* Your goal *
Reproduce exactly the lines below from the one containing "Image resolution: width=1456" through the one containing "Image resolution: width=1400 pixels, height=861", including both, and nothing else.
START Supplied data
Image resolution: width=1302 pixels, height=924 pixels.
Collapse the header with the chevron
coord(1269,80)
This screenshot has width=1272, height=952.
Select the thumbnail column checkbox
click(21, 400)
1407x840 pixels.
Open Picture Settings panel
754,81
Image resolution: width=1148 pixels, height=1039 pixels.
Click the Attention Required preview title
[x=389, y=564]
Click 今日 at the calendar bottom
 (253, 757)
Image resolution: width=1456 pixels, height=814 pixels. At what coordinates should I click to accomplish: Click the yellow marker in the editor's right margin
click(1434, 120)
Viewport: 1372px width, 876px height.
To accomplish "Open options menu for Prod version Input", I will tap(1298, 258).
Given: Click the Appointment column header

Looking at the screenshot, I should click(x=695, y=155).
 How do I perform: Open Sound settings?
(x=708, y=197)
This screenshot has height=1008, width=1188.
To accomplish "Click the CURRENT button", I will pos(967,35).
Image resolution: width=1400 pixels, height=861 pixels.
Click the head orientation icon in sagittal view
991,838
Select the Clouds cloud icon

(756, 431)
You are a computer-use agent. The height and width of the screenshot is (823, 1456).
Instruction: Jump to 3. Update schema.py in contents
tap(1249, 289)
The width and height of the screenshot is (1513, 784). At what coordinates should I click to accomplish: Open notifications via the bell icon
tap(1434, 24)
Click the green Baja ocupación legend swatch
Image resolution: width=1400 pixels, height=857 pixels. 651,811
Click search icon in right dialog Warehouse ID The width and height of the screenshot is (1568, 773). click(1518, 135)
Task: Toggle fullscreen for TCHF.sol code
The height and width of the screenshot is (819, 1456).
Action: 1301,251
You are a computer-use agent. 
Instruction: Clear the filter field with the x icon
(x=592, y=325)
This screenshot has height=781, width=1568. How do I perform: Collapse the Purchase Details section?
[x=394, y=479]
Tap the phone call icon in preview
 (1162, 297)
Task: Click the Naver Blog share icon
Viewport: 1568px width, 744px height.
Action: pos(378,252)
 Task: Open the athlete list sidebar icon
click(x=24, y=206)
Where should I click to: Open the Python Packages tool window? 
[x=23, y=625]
END Supplied data
* Output below *
Image resolution: width=1456 pixels, height=814 pixels. At what coordinates should I click to accomplish: Click the yellow marker in the editor's right margin
click(1434, 120)
Viewport: 1372px width, 876px height.
To accomplish "Open options menu for Prod version Input", I will tap(1298, 258).
Given: Click the Appointment column header

Looking at the screenshot, I should click(x=695, y=155).
 How do I perform: Open Sound settings?
(x=708, y=197)
This screenshot has height=1008, width=1188.
To accomplish "Click the CURRENT button", I will pos(967,35).
Image resolution: width=1400 pixels, height=861 pixels.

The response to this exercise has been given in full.